Challenged with balancing the erstwhile with the new, our mission was to bring Mare Street Studios on-brand.
THE SPECS
With the interior architects’ concepts to hand, we began developing their designs into three dimensional realities. The first port of call was to familiarise ourselves with the layout of the building – we had our initial visit and started work whilst it underwent a full re-fit. The satisfaction of deciphering an efficient wayfinding system is one of the jobs we love best, and we managed to construct floor plans to mark the positioning of all the customised co-working signage while weaving in and out of the way of the tradesman already on site.

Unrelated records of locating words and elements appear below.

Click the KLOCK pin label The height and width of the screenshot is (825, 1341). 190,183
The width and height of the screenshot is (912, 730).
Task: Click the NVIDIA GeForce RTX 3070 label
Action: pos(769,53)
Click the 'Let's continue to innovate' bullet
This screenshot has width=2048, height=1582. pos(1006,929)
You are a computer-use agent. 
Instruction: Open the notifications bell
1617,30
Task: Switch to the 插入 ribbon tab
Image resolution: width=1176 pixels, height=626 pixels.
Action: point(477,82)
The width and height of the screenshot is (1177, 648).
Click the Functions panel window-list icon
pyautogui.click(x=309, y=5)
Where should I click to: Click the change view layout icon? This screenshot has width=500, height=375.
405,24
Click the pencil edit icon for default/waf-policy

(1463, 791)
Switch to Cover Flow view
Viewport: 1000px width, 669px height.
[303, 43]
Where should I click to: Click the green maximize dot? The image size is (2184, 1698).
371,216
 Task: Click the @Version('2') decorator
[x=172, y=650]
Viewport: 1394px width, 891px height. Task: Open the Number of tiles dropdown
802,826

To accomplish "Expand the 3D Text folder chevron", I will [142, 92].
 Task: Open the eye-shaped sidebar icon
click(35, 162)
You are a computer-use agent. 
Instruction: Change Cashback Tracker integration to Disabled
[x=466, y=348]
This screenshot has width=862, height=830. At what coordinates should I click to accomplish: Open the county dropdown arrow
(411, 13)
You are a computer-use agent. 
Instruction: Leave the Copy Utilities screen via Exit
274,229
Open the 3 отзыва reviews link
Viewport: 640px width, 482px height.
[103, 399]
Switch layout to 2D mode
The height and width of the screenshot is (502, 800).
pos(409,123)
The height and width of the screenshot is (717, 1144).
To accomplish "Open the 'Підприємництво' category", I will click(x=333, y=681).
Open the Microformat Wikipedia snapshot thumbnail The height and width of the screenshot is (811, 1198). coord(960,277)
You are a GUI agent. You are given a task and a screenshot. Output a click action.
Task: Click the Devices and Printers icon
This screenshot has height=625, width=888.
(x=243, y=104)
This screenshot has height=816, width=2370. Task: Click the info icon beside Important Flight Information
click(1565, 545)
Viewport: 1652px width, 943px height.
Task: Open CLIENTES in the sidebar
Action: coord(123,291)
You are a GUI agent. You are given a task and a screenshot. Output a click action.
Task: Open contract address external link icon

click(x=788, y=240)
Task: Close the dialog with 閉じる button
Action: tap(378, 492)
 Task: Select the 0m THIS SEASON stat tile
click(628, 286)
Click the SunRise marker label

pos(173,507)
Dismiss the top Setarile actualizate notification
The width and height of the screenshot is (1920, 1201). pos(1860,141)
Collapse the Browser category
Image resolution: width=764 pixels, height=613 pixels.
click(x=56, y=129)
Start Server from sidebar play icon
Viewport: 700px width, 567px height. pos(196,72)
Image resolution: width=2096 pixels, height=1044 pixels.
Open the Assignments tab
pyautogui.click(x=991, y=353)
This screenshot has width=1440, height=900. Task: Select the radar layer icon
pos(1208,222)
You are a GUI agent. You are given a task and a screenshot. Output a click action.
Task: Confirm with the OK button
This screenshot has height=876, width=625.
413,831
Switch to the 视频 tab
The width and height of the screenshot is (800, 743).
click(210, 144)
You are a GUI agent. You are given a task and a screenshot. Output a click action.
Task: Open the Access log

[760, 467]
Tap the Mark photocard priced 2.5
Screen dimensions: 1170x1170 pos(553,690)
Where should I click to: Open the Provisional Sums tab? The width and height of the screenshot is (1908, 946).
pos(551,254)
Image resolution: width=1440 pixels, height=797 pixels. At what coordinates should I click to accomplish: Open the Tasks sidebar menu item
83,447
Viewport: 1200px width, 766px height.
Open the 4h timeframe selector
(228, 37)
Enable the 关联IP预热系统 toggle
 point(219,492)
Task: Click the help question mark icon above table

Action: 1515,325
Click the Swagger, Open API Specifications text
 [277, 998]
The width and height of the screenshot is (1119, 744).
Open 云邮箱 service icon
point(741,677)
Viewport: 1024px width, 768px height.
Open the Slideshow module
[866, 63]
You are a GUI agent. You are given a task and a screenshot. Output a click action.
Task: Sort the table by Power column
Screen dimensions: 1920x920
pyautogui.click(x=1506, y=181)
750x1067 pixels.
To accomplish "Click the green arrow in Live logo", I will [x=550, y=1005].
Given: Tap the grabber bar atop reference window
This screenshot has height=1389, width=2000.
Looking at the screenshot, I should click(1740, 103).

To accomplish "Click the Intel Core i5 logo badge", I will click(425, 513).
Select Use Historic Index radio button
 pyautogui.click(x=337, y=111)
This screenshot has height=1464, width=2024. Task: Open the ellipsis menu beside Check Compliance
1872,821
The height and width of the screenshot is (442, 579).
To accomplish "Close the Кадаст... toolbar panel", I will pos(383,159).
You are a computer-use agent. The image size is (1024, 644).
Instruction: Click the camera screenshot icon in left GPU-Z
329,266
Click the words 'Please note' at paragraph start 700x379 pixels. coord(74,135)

We produced hundreds of signs – from small bits of wall vinyl to bespoke metal directories – to match the contemporary spec of the interior, and blended them into the fabric of the building. Pointing to where the bike stores, showers, roof terrace and on-site café are, our easy-to-follow wayfinding signs helped the business signpost all its facilities while allowing people to map out their own seamless journeys.
Due to the pandemic, wayfinding signage became about more than just identifying where everything was, with a stronger focus on increasing accessibility and safety via floor graphics, asking visitors to mind their step or take care with social distancing.
With the necessities well looked after, we went onto the extravagances next; manipulating an elegant, flowing typeface into neon to produce script signs for the reception area and café. We picked a bright pop of parrot green to go on top of the teal backdrop, and it casts the most brilliant reflections on the glazed tiles behind. From the glossy to the grungy, we then began lending an aged look to the interior brickwork wall in the café – whitewashing it, and then rubbing that off to create a worn down background in preparation for some industrial Mare Street branding, which was then hand painted on top in faded white lettering, imitating the ghost signs that grace the skyline of the local area.
One of trickiest elements of the project was the 700mm high and over 30 metre wide lettering of the building branding on the front façade, as we had to coordinate the feat with the council who had planned to relay the pavement outside at the same time. We had just three days to complete the painting aspect; working to deadline, sourcing the pavement licence, overseeing safety and applying finishing touches between bouts of difficult weather.
The entire project took a total of three months from conception to completion, with us dodging builders, decorators and the weather as Workspace’s newest addition came to fruition. What was initially a construction site became a beautiful exposed brick office space, complemented with custom co-working signage true to the client’s style and some signature touches.